The exchange is also going on a PR offensive, with Leibowitz and Chief Executive Officer Duncan Niederauer warning regulators and the public about the dangers of off-exchange trading and urging regulators to take a closer look at dark pools. “After the financial crisis, we wanted to create a market with more transparency,” says Leibowitz. “Instead, it’s gotten darker and more opaque.”

Nasdaq shares NYSE’s concern about off-exchange trading. “Dark trading has real value for investors,” says Eric Noll, an executive vice president at Nasdaq. “However, we believe in the primacy of the lit market where all investors on and off exchange ought to benefit from unimpaired transparency and price discovery.”

Credit Suisse’s (CS) Crossfinder and Goldman Sachs’s (GS) Sigma X are the largest of about 40 dark pools operating in the U.S. The dark pools’ share of trading volume has more than tripled, to almost 14 percent at the end of last year from 4 percent in early 2008, according to data compiled by Rosenblatt Securities. The brokerage companies that operate them say dark pools increase execution speeds and lower transaction costs compared with public exchanges. Overall, off-exchange trading “has resulted in a much more robust and competitive market,” says Leonard Amoruso, general counsel for Knight Capital Group (KCG), a broker that operates a dark pool and also executes stock trades internally.

Most dark pools were set up in the mid-2000s, taking advantage of regulatory changes that encouraged more electronic trading.

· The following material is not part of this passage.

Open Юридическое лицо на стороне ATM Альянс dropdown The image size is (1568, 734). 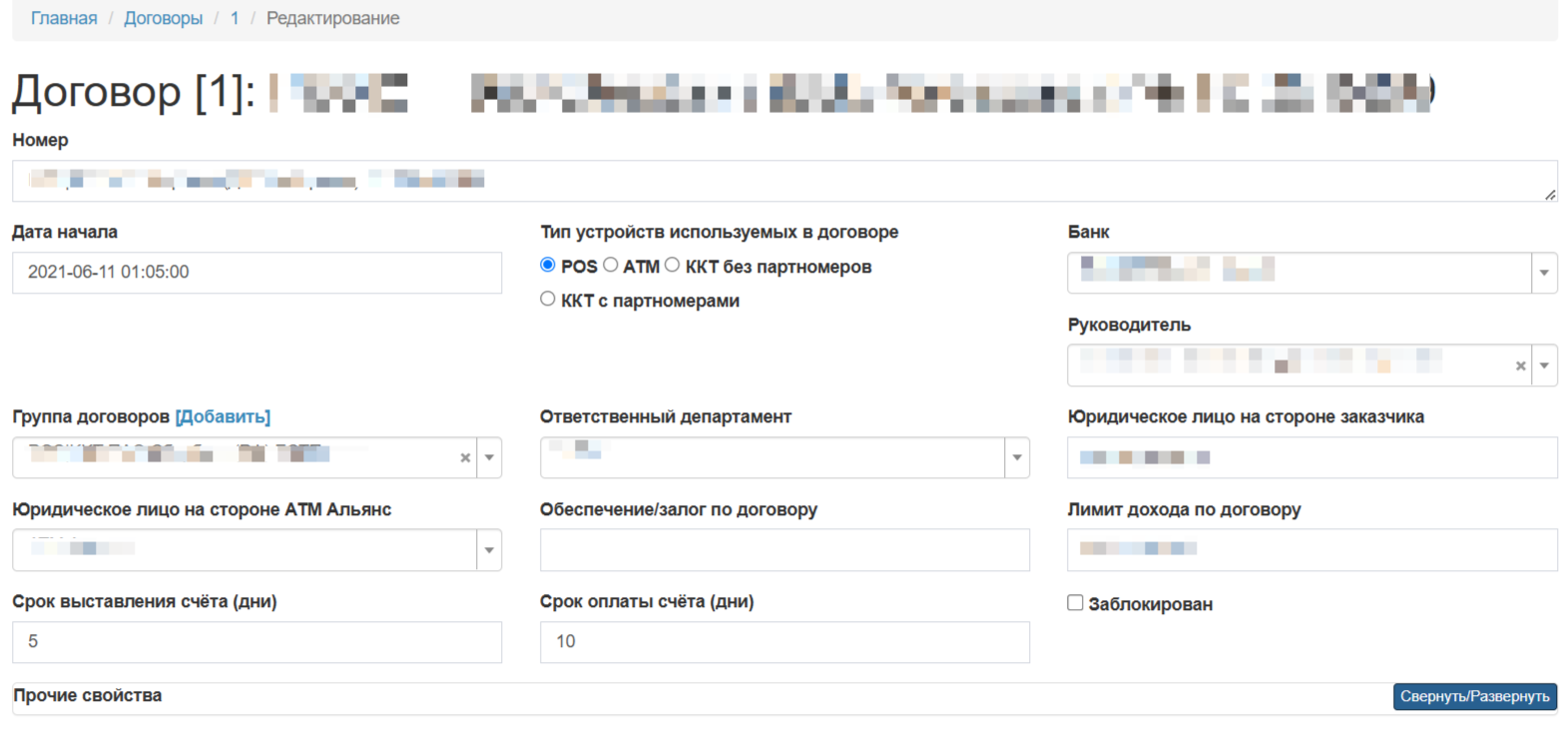coord(489,550)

Initially they served mainly as havens for institutional investors to buy and sell stocks without letting other traders know what they were up to. As the dark pools handled more volume, they attracted high-frequency traders—speed-focused firms that use computer algorithms to buy and sell—taking more volume off public exchanges, says Aite Group’s Lee. “Their initial purpose was to take large block orders off exchange, but that’s gone by the wayside,” says Cheyenne Morgan, a research analyst at Tabb Group.

Public exchanges are subject to more regulatory requirements than dark pools are. For one thing, they must file extensive data on trading activity to the Securities and Exchange Commission. Exchanges also must treat all customers equally. Since dark pools are run by brokerages, they can discriminate, granting access only to certain firms and charging them different prices. The way Leibowitz sees it, if dark pools are going to function like exchanges, they should be regulated like them. “The bar either has to be raised for dark pools or lowered for exchanges,” he says. Knight’s Amoruso does not agree. “They’re two different business models,” he says. “They shouldn’t have the exact same rule structures as exchanges.”

Equity wholesale operations, which execute trades by buying stock themselves and selling from their own inventories, represent another challenge for public exchanges. Run by companies including Citigroup (C), UBS (UBS), and Citadel, they attract business from TD Ameritrade (AMTD), Charles Schwab (SCHW), and other brokers that process a lot of small orders from individual investors. Their appeal is that they can offer slightly better prices—a fraction of a cent higher for sellers and lower for buyers. SEC rules require public exchanges to quote prices in increments of at least one cent.

In October, NYSE asked the SEC for permission to provide prices in fractions of a cent so it can compete with wholesalers for retail traders. “We just want to be able to replicate” what the wholesalers do, says Leibowitz. The SEC is considering the proposal. Nasdaq says it may ask the agency for similar flexibility to allow it to compete for trades from individual investors. Knight Capital and the Securities Industry and Financial Markets Association, a lobbying group that represents big Wall Street banks, strongly oppose the plan. UBS has told the SEC it generally supports the NYSE proposal but believes it should also be approved for dark pools and other trading venues. “UBS welcomes competition,” says spokesman Christiaan Brakman.

Whether or not the proposal is approved, NYSE and Nasdaq will keep up their crusade against off-exchange trading. “The real way to deal with this is to take it up as a public policy issue,” Leibowitz says. “It’s not a major impact on our bottom line if we go from 25 percent to 27 percent” market share in equities trading. “This is about the quality of the public markets.”

The bottom line: The share of stock trading taking place off public exchanges has grown to 32 percent from 26 percent four years ago.